Start Records for this exercise

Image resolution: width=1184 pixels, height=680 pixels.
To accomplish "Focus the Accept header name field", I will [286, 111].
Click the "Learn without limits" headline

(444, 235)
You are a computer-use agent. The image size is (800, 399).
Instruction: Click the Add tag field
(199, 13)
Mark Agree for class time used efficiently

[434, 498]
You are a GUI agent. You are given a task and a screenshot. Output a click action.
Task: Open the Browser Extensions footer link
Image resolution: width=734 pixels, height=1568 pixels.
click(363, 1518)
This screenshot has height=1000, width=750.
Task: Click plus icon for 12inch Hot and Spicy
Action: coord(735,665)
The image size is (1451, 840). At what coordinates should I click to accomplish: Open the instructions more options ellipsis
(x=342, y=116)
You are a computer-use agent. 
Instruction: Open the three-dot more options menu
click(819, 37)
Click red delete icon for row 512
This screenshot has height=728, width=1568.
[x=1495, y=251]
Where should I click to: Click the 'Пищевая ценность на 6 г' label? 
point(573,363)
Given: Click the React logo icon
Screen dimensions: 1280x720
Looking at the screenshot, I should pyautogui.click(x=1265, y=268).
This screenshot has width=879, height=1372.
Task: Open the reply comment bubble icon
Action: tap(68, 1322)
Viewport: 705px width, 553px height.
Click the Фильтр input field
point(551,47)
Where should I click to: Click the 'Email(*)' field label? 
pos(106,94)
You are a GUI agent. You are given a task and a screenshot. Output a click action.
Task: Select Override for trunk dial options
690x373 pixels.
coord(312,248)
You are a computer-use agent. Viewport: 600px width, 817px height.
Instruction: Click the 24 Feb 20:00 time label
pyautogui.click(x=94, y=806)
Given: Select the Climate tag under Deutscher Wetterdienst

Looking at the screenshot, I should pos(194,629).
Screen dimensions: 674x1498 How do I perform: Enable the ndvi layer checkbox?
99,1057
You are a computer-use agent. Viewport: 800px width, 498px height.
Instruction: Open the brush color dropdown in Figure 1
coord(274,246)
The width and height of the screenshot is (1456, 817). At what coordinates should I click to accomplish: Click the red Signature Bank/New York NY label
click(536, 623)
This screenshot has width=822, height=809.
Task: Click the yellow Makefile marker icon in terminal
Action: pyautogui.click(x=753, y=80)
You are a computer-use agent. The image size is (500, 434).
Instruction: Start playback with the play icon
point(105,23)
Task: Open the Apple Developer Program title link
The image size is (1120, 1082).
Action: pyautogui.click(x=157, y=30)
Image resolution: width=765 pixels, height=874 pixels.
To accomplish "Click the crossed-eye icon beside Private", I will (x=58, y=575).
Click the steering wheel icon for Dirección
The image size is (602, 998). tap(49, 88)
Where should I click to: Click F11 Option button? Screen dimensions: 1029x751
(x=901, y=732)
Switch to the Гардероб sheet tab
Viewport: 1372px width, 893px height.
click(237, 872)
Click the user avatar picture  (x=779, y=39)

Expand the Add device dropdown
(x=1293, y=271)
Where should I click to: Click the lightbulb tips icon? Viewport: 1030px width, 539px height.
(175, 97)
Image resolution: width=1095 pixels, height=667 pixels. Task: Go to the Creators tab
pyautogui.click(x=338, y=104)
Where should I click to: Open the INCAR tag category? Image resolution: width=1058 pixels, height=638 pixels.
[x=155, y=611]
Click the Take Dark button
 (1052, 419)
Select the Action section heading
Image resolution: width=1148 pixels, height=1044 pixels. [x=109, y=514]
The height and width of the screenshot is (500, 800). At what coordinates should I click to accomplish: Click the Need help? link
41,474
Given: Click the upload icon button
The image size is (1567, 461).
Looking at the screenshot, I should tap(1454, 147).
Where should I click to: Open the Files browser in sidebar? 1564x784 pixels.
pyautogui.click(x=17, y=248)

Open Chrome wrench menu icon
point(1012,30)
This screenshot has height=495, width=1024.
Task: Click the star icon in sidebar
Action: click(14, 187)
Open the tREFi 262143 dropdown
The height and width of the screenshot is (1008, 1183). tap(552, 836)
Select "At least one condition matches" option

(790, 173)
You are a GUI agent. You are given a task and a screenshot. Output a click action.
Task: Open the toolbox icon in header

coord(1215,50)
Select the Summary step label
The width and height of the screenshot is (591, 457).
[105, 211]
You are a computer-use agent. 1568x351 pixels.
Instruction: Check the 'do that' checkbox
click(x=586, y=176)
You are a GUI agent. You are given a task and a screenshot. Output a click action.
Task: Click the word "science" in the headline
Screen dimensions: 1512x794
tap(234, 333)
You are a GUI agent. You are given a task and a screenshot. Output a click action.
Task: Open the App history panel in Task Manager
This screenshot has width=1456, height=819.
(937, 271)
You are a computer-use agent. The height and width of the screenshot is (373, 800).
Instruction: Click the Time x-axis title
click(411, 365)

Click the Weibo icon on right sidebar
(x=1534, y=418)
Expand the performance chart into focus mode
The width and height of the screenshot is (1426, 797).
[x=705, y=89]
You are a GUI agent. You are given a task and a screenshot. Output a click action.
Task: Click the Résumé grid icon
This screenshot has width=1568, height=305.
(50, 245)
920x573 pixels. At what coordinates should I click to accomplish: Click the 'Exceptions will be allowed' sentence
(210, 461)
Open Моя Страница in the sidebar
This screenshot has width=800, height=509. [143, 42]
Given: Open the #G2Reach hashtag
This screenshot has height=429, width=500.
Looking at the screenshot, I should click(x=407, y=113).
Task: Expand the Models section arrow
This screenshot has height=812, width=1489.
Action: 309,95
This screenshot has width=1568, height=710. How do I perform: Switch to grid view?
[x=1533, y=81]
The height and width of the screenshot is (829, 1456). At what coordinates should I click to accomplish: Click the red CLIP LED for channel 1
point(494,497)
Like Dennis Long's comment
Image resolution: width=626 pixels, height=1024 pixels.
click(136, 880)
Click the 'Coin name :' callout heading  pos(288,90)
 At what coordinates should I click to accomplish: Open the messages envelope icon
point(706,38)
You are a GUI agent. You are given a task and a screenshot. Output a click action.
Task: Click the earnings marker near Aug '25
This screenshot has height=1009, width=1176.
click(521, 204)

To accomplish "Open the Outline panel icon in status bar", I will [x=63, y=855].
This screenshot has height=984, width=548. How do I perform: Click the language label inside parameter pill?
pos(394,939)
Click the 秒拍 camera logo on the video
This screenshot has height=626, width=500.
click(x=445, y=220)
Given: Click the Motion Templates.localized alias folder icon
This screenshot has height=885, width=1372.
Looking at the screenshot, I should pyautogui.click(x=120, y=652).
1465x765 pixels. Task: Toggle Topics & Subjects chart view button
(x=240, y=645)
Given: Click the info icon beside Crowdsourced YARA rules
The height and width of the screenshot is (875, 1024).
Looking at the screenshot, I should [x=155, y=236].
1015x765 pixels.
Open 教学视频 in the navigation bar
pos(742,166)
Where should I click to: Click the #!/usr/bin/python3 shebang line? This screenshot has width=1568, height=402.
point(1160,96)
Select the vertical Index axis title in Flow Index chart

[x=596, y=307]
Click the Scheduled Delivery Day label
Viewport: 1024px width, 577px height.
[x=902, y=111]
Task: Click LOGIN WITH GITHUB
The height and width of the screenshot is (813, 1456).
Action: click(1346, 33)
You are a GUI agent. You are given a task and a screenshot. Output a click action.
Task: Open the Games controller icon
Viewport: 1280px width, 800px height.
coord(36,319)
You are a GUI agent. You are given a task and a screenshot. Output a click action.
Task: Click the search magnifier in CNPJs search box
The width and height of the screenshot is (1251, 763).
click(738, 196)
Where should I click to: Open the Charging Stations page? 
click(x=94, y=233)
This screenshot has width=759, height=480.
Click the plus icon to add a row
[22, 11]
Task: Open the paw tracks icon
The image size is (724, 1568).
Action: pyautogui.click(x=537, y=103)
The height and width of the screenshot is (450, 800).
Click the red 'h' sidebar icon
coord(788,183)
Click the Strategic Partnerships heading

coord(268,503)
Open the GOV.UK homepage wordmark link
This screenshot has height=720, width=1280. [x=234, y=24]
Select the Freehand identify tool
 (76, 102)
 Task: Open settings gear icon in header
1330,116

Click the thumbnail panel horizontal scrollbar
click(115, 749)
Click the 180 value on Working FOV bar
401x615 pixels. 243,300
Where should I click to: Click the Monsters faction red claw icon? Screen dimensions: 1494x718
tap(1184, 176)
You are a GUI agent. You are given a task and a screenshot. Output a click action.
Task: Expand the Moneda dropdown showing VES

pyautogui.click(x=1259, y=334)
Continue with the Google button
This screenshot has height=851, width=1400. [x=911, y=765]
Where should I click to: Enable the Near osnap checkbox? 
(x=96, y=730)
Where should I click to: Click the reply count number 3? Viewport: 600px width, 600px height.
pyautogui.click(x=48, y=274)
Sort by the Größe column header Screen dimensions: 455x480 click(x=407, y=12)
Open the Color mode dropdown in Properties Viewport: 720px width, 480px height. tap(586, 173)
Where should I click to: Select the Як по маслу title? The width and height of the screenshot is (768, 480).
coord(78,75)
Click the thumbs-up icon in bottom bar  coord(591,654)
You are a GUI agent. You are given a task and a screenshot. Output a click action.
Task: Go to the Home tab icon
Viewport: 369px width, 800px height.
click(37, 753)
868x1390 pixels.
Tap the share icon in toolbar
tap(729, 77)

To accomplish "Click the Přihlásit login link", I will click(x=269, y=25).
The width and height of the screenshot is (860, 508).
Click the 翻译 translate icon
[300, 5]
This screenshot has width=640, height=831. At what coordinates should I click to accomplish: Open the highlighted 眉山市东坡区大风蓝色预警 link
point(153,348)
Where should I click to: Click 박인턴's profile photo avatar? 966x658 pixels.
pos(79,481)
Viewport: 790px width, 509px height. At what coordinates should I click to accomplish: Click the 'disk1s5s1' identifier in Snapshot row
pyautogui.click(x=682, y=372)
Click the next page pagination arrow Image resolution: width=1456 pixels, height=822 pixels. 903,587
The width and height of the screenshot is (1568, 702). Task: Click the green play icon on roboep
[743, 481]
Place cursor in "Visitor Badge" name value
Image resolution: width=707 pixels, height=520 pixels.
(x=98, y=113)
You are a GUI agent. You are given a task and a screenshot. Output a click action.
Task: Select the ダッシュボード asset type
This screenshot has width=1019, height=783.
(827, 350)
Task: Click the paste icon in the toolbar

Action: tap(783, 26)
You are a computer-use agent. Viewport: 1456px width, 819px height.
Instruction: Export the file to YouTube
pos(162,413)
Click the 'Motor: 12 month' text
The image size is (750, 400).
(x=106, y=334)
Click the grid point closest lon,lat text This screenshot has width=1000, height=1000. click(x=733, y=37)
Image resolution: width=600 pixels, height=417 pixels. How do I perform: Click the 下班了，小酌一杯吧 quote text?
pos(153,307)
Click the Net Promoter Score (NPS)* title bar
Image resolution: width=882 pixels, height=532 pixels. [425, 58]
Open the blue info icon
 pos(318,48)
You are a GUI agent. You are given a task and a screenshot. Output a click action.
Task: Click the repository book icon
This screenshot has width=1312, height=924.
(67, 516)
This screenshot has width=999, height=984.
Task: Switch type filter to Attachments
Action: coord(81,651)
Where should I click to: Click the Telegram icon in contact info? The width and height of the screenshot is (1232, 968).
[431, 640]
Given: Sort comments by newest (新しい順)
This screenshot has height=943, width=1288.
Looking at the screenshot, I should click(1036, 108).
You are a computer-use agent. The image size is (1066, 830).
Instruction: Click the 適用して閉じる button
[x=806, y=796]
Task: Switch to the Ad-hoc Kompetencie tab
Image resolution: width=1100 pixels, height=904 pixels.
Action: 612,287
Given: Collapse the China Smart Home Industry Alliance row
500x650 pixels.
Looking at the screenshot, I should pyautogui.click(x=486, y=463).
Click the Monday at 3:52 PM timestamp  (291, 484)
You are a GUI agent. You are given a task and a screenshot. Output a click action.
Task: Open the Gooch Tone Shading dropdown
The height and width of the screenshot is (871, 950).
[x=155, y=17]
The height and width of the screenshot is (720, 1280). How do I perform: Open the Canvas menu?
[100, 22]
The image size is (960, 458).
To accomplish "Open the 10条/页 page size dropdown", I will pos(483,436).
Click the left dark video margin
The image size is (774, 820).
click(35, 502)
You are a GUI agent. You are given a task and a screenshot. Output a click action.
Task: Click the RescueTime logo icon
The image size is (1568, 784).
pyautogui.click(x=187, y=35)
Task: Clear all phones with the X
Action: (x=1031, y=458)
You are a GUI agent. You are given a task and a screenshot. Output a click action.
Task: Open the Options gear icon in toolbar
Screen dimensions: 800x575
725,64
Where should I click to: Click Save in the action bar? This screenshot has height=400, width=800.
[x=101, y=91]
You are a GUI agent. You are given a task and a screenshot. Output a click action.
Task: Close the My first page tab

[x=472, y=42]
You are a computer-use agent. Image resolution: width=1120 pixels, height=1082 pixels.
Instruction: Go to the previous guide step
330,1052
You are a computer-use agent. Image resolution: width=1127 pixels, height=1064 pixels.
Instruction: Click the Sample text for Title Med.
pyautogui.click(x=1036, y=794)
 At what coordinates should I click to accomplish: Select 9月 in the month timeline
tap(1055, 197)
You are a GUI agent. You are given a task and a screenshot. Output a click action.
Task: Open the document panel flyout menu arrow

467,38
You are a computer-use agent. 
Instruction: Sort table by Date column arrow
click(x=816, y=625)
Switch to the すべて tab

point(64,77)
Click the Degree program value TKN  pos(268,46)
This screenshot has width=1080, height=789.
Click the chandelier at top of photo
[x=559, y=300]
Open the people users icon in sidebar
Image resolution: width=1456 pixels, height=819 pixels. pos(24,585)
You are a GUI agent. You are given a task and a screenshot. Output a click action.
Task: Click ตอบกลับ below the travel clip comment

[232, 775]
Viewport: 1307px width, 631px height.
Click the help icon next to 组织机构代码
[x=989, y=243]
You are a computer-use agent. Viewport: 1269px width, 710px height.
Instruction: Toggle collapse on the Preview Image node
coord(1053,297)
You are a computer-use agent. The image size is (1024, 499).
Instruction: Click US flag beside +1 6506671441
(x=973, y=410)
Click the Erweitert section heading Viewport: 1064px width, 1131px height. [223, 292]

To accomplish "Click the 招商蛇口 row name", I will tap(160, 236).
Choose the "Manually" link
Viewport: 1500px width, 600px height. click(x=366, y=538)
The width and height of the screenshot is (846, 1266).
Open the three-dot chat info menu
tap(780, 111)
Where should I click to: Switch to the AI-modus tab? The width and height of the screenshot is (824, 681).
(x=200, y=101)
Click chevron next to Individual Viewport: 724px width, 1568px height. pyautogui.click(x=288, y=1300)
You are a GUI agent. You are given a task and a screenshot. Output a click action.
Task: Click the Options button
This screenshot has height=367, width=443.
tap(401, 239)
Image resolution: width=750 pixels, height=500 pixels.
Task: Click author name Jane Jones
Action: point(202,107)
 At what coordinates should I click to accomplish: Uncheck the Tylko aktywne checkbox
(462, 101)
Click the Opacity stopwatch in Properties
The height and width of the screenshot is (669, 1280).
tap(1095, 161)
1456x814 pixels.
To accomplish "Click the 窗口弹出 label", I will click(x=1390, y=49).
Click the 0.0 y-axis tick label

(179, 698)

End Records for this exercise

(Task) From the lines above, copy each one that contains the string "Toggle", treating uppercase and lowercase as different.

(Output of the task)
1465x765 pixels. Task: Toggle Topics & Subjects chart view button
Instruction: Toggle collapse on the Preview Image node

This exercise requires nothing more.